The need for liquidity arises because of the timing of calculation of estate taxes and their payment.

The Internal Revenue Service is expert at determining the value of estate property at its highest point, particularly illiquid estate property like closely held businesses and real estate. It is not unusual for the IRS to try to value illiquid property as of time of death (or, when permitted, at an alternative date) as though the property is easily salable on the open market. If, in fact, there is a shallow market for such property, a dispute often arises between the IRS and the estate over the actual value to ascribe for purposes of levying the estate taxes.

This lack of accord over the value of estate assets often requires appraisals that can escalate the property value over what the actual value is when a sale takes place.

Moreover, the IRS expects to be paid promptly. This is often difficult when large portions of the estate are illiquid and will take a considerable amount of time to convert to cash. This is exacerbated if the family desires to retain the illiquid asset.

Thus, the need for a source of liquidity while everything gets sorted out.

Life insurance provides for an income tax-free source of cash to help to pay estate taxes. Although life policies that are owned by a decedent at time of death are includable in the estate for estate tax purposes, most planners can use methods to avoid such ownership by the person or persons most likely to die the soonest.

Obviously, the time to figure all this out and to implement the life policies and the trusts and other mechanisms necessary to minimize the estate taxes that will be owed is long before death becomes imminent.

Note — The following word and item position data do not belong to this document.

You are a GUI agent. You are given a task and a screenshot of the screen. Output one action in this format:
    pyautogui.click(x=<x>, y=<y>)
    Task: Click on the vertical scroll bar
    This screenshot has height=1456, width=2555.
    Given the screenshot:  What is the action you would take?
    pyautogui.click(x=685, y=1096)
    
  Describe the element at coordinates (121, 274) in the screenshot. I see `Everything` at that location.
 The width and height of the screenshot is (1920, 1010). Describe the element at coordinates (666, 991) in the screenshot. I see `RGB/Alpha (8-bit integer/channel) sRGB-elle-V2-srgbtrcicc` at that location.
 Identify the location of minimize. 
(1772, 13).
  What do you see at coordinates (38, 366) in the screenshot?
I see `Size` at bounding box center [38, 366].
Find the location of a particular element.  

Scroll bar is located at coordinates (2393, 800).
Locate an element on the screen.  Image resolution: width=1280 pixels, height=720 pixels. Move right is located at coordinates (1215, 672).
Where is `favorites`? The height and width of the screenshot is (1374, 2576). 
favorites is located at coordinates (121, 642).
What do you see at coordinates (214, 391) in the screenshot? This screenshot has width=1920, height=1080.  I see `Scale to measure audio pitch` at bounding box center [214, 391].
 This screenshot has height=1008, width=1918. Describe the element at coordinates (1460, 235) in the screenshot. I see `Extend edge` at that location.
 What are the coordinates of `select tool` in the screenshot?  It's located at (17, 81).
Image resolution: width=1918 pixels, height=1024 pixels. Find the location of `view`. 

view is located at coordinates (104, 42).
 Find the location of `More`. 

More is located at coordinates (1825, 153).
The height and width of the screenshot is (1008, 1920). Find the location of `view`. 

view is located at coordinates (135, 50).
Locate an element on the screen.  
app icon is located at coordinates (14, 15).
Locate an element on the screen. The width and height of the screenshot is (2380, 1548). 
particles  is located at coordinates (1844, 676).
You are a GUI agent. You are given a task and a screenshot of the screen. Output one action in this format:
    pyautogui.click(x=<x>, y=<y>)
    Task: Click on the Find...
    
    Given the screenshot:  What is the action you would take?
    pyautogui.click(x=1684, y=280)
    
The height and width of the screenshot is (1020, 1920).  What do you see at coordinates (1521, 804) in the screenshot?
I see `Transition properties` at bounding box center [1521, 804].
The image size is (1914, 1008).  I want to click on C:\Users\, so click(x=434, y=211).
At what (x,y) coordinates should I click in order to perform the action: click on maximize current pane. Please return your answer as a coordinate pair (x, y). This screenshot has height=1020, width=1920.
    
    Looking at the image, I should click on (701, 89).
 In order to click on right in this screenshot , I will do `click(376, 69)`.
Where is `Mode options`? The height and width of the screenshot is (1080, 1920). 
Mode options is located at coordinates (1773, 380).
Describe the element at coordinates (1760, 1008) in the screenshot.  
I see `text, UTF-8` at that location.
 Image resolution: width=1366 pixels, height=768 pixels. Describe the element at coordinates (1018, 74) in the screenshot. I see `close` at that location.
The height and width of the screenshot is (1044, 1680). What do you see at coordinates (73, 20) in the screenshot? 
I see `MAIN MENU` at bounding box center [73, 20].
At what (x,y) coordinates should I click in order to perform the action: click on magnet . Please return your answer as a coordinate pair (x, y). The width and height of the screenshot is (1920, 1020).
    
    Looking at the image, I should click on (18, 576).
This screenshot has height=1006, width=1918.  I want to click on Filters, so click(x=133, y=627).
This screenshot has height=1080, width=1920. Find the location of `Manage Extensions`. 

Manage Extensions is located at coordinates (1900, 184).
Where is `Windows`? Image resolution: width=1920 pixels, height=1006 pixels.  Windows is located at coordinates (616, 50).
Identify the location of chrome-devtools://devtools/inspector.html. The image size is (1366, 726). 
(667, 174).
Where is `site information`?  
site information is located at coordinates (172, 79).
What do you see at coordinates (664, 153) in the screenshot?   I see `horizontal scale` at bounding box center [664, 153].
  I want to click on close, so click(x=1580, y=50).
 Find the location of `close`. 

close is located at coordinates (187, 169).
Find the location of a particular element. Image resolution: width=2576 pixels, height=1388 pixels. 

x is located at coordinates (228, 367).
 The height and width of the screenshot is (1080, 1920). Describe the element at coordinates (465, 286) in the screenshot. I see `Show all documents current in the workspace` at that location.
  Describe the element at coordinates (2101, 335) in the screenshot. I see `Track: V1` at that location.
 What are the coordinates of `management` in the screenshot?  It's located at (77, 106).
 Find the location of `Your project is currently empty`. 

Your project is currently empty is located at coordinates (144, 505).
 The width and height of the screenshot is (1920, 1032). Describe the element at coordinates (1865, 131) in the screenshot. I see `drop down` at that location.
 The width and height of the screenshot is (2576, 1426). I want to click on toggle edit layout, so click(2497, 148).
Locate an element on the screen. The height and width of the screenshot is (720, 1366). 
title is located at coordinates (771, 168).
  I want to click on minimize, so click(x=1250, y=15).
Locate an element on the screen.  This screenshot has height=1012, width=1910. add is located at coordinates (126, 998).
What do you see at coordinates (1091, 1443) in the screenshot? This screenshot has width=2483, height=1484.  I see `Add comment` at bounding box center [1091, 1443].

During the years the estate tax was being reduced with an eye to its eventual demise, many in the insurance industry began to believe that life insurance was no longer a necessary element in estate planning. The current confusion about estate taxes clearly demonstrates that this belief was incorrect.

The past decade is when large amounts of life insurance should have been implemented so that it would be available for future liquidity needs as the estate tax gets put back in place. Then, even if the estate tax should somehow eventually be eliminated, the valuable asset of the life policies would still be available to provide liquidity for other purposes even after affording the necessary liquidity for when the estate taxes were in place.

Life insurance, particularly when used in estate planning, is by nature a long-term undertaking. Therefore, it is necessary to look to the potential for inflation’s ravages against the value of fixed policies.

For this reason, the two of us have always recommended products that provide a hedge against inflation. For the past 25 or so years, that has meant variable universal life with some or all of the underlying investments held in equity investments that provide a hedge against inflation. More recently, indexed life policies have provided an equally valuable protection against the inevitable erosion in purchasing power.

In these times of low interest rates and economic crisis, the inevitability of inflation seems even more pronounced and therefore inflation-protected products are more likely to be necessary in the future. Though neither VUL nor index life policies provide perfect protection against inflation, they can be superior to products having inflation built into their fundamental fabric.

Despite Congressional maneuverings on estate taxes, it’s important to manage in such a manner that unnecessary exposure to estate taxes can be avoided.